Driver's hand on steering wheel at night with illuminated highway road lines visible ahead in darkness

Updated July 2026

What Is Uninsured and Underinsured Motorist Coverage Insurance?

Uninsured motorist coverage (UM) and underinsured motorist coverage (UIM) protect you when another driver causes a crash but lacks adequate insurance to pay for your injuries or vehicle damage. UM applies when the at-fault driver has zero liability coverage; UIM kicks in when their coverage exists but falls short of your actual costs. Both coverages pay up to your selected policy limits, filling the gap between what the other driver's insurance pays and what you actually owe. Wyoming treats these as optional add-ons, not mandatory coverages, so you must actively choose to include them when building your policy.
  • You're stopped at a red light in Cheyenne when another driver rear-ends you at 40 mph. The other driver has no insurance. You suffer whiplash requiring six weeks of physical therapy totaling $8,200, and your vehicle sustains $5,400 in frame damage. Without UM coverage, you pay all $13,600 out of pocket or sue the uninsured driver—who likely has no assets to collect. With UM coverage at $50,000 per person, your policy pays the full $13,600 after you file a claim with your own carrier.
  • A driver with Wyoming's minimum liability coverage ($25,000 per person) runs a stop sign and T-bones your car, breaking your collarbone and totaling your vehicle. Your medical bills reach $42,000 and your car's actual cash value was $18,000—$60,000 total. The at-fault driver's liability policy pays its $25,000 limit, leaving you $35,000 short. If you carry UIM coverage at $100,000 per person, your insurer pays the $35,000 gap. Without UIM, you absorb that loss or pursue a lawsuit with uncertain recovery.
  • A driver sideswiped your parked truck in a Jackson grocery store lot and fled. You filed a police report within 24 hours documenting the $6,800 in damage and unknown driver. Your UM property damage coverage pays the repair cost minus your deductible, treating the phantom driver as uninsured. Without this coverage, you'd file under your own collision coverage—if you carry it—or pay the full repair yourself.

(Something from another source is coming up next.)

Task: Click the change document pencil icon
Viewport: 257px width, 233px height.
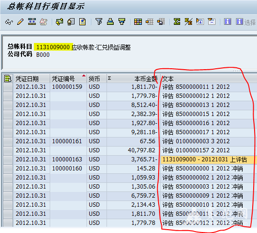Action: coord(21,22)
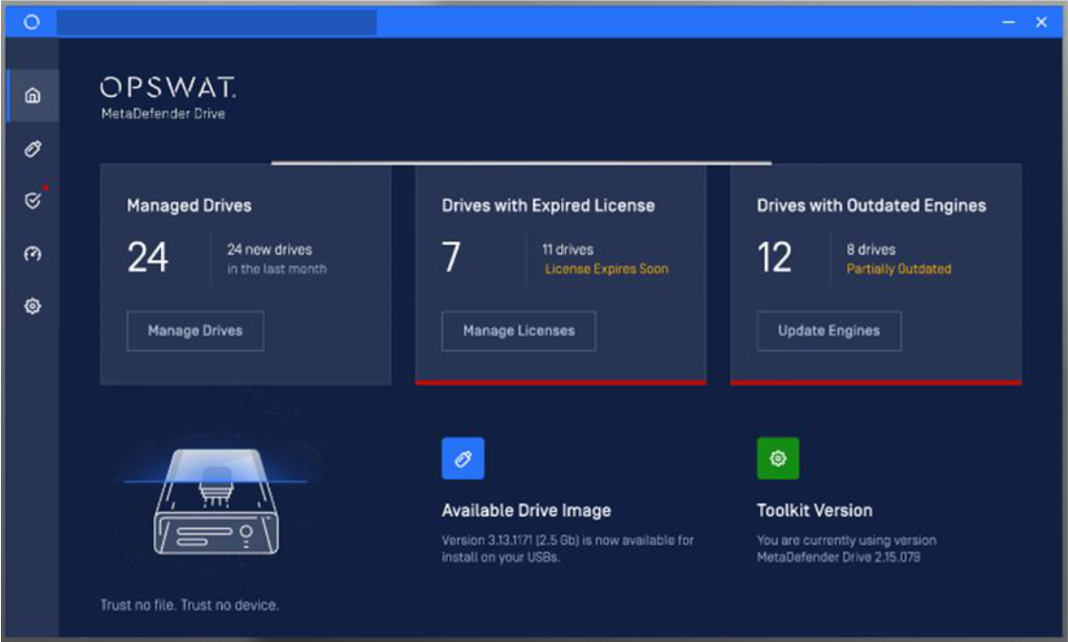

Who Needs Uninsured and Underinsured Motorist Coverage Insurance?

Carry UM/UIM coverage if you drive frequently in rural areas where emergency response times are long and uninsured driver rates run higher, or if you lack health insurance that would cover crash-related medical bills regardless of fault. It's also critical if you're financing a vehicle—your collision coverage pays for your own car, but UM covers the medical costs that can financially devastate you even after your vehicle is repaired. Drivers who commute daily or carry passengers regularly should prioritize this coverage, as one uninsured driver encounter can erase years of careful budgeting.
Match your UM/UIM limits to your liability limits—if you carry $100,000 per person in liability, carry the same in UM/UIM so you're protected at the same level you're protecting others. If the annual premium is less than 10% of your emergency fund, buy it. If you'd struggle to pay a $30,000 medical bill out of pocket, this coverage is non-negotiable regardless of Wyoming's optional stance.

How Much Does Uninsured and Underinsured Motorist Coverage Insurance Cost?

Adding UM/UIM coverage typically costs $8 to $22 per month, or roughly $96 to $264 annually, depending on your selected limits and whether you include property damage coverage.
  • Your chosen UM/UIM limits—matching your liability limits costs more but closes the protection gap most effectively.
  • Whether you add UM property damage coverage, which pays for vehicle repairs when the at-fault driver is uninsured.
  • Your county's uninsured driver rate—areas with higher percentages of uninsured motorists see slightly elevated premiums.
  • Whether you stack UM/UIM limits across multiple vehicles on the same policy, multiplying your available coverage but increasing cost proportionally.
  • Your claims history—prior UM claims can raise your rate even though you weren't at fault, as insurers view you as higher-risk for future uninsured-driver encounters.